What this exercise asks
A) Substitute "Sherbrooke" for "Rimouski" in the Stéphane Roy biography, and write out everything from "Born in Saint-Jean-sur-Richelieu, Roy" down to "Rimouski, Quebec, Canada." with that change.
B) Carry the biography of the composer Stéphane Roy on past its final line.

──────── Extract provided

= Stéphane Roy (composer) =

Stéphane Roy is an acousmatic composer. His works have been programmed throughout Europe and the Americas. His latest album, L’inaudible, received the 2019-2020 Prix Opus — Album of the year, Electroacoustic Music.

Born in Saint-Jean-sur-Richelieu, Roy earned both a doctorate degree in electroacoustic composition and a PhD in musicology from the Université de Montréal. He is the author of L'analyse des musiques électroacoustiques: Modèles et propositions (published 2003, Paris; 2003-04 Prix Opus — Book of the Year), a book on electroacoustic music analysis. He has taught composition, auditory perception and electroacoustic music analysis in various universities and music conservatories, in Québec and abroad. Once in a while he gives lectures on electroacoustic music analysis.

Stéphane Roy is an Associate Composer of the Canadian Music Centre (CMC), and his works have been published on audio support by various labels, including empreintes DIGITALes (Kaleidos, 1996; Migrations, 2003; L’inaudible, 2019). He lives in Rimouski, Quebec, Canada.

==Recordings==
- Coups de foudre (empreintes DIGITALes, IMED 25198, 2025)
- L'inaudible (empreintes DIGITALes, IMED 19162, 2019)
- Migrations (empreintes DIGITALes, IMED 0373, 2003)

────────────────
──────── Data listing

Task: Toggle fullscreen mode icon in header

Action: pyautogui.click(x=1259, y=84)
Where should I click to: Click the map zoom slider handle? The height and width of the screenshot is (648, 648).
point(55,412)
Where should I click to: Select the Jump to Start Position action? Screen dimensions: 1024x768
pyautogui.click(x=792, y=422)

────────────────
──────── Data listing

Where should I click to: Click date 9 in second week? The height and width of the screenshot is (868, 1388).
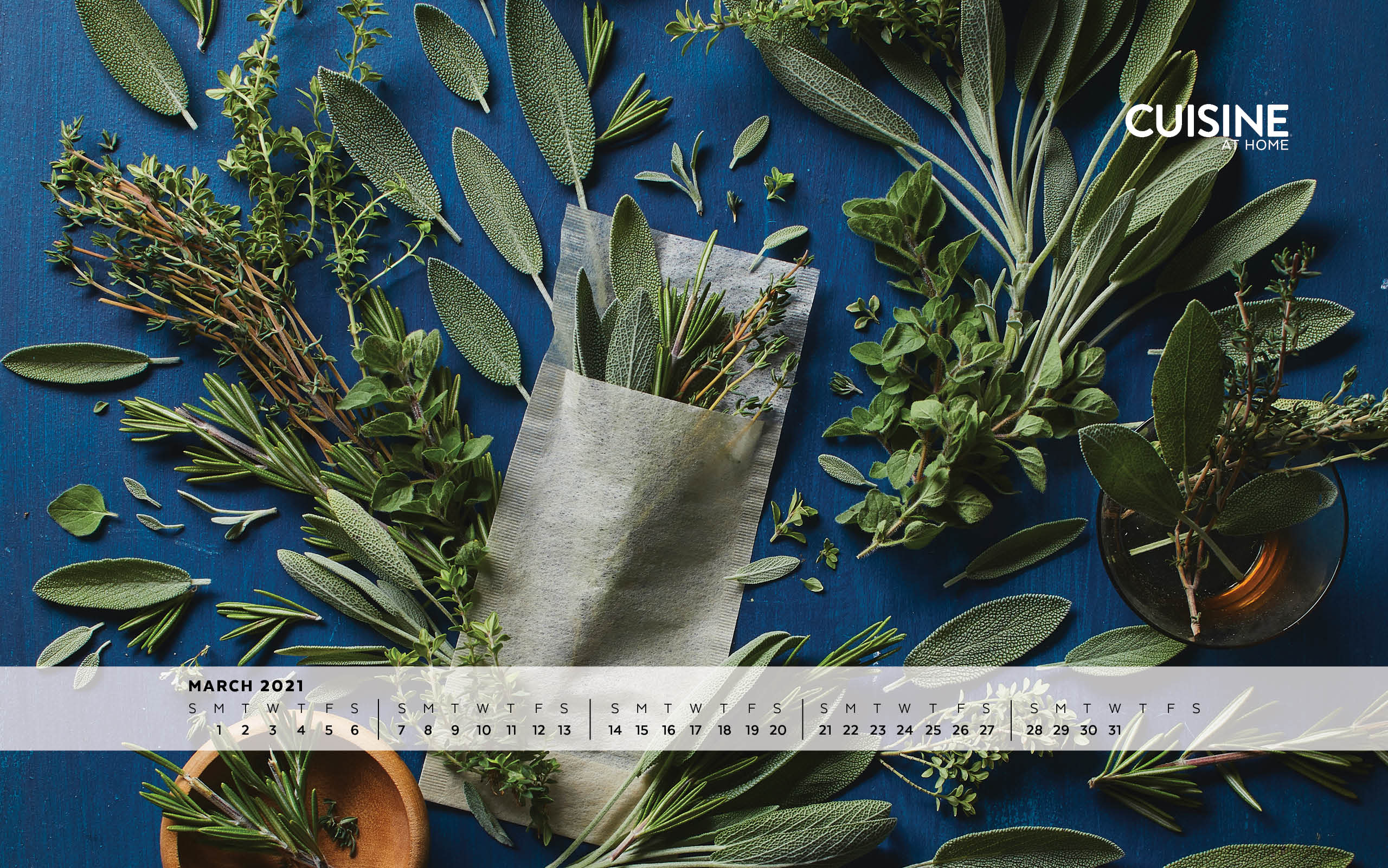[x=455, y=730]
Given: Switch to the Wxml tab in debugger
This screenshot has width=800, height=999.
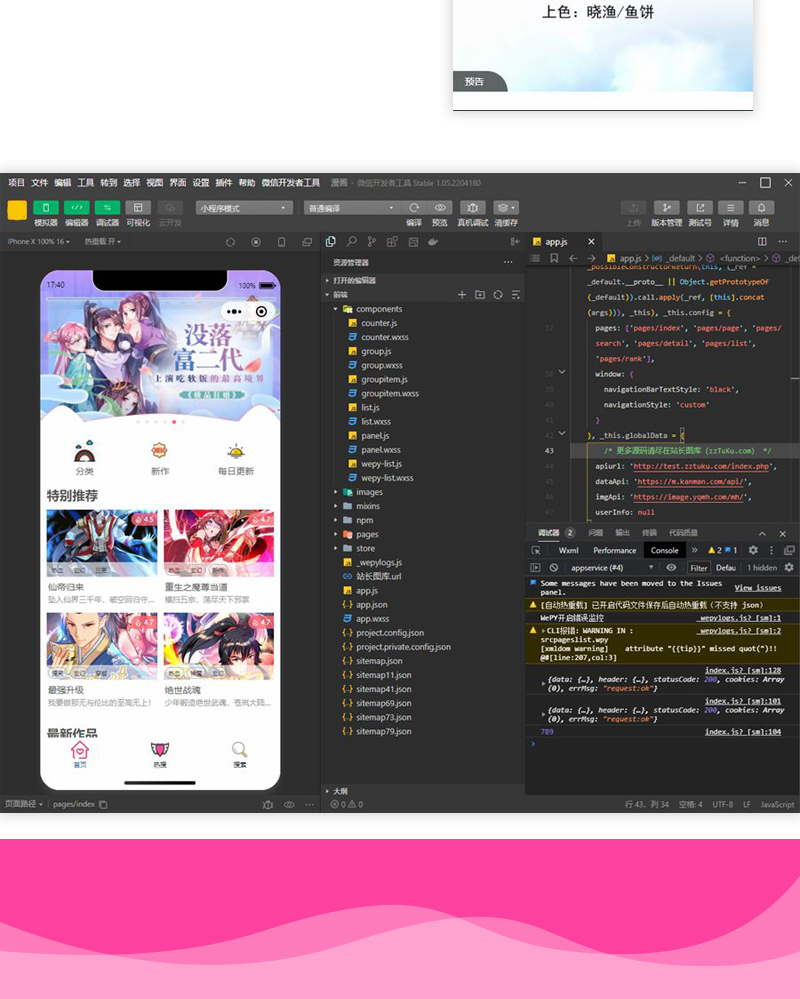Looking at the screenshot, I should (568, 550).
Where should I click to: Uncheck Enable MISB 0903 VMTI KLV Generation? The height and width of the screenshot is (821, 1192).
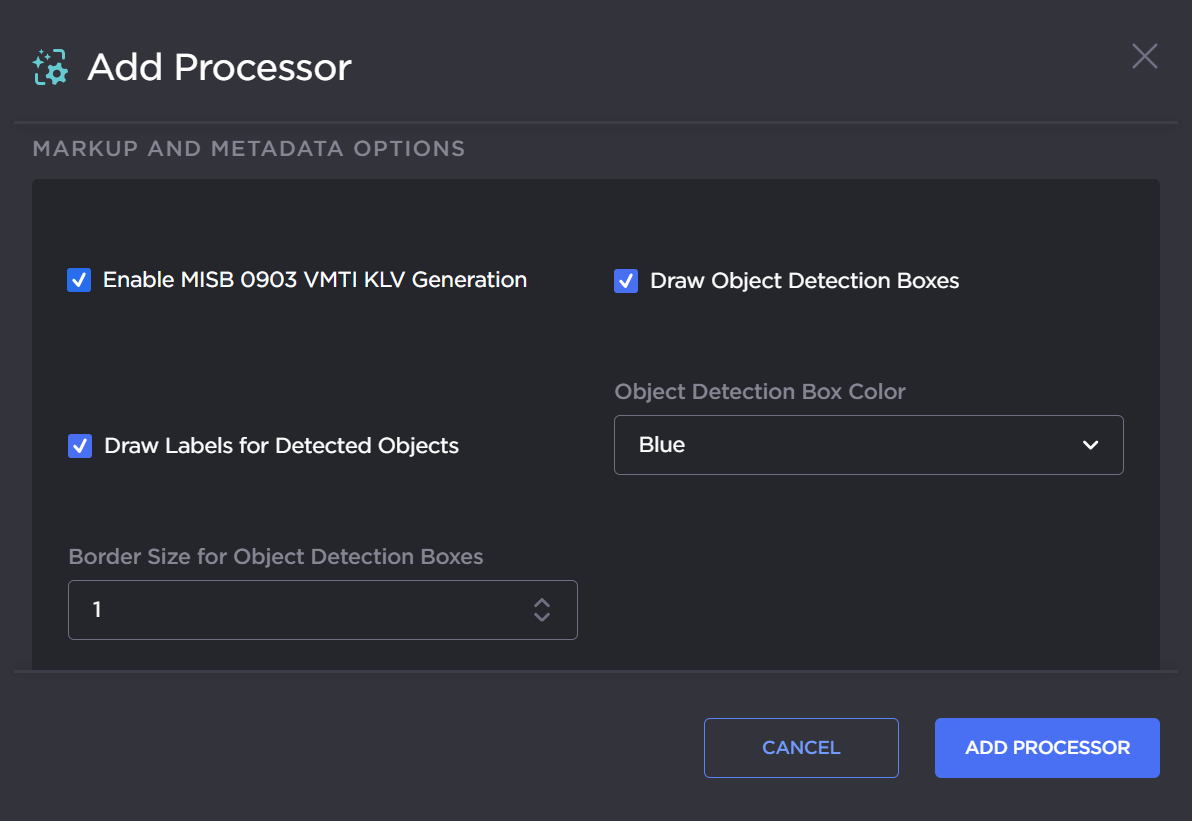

────────────────

Answer set
A)
Born in Saint-Jean-sur-Richelieu, Roy earned both a doctorate degree in electroacoustic composition and a PhD in musicology from the Université de Montréal. He is the author of L'analyse des musiques électroacoustiques: Modèles et propositions (published 2003, Paris; 2003-04 Prix Opus — Book of the Year), a book on electroacoustic music analysis. He has taught composition, auditory perception and electroacoustic music analysis in various universities and music conservatories, in Québec and abroad. Once in a while he gives lectures on electroacoustic music analysis.

Stéphane Roy is an Associate Composer of the Canadian Music Centre (CMC), and his works have been published on audio support by various labels, including empreintes DIGITALes (Kaleidos, 1996; Migrations, 2003; L’inaudible, 2019). He lives in Sherbrooke, Quebec, Canada.

B)
- Kaleidos (empreintes DIGITALes, IMED 9630, 1996)

==List of works==

- Le cri des sirènes (2026)
- Après, les cendres (2023)
- Avec le temps... (2022)
- Bestiaire à hauteur d'oreille (2022), Table de Babel and tape
- Les aurores pourpres (2019)
- Maelström (2016)
- Voix crépusculaires (2014)
- Train d'enfer (2011)
- Les Territoires secrets (2008-2019)
- Appartenances (2003)
- La basilique fantôme (1998, 2000), guitar and tape
- Crystal Music (1994)
- Inaccessible azur (1997), instrumental quartet and tape
- Masques et parades (2000–2003)
- Mimetismo (1992), guitar, and tape
- Ondes / Arborescences (1987)
- Paysages intérieurs (1988)
- Récit pour cordes (1998)
- Résonances d'arabesques (1990)
- Trois petites histoires concrètes (1998)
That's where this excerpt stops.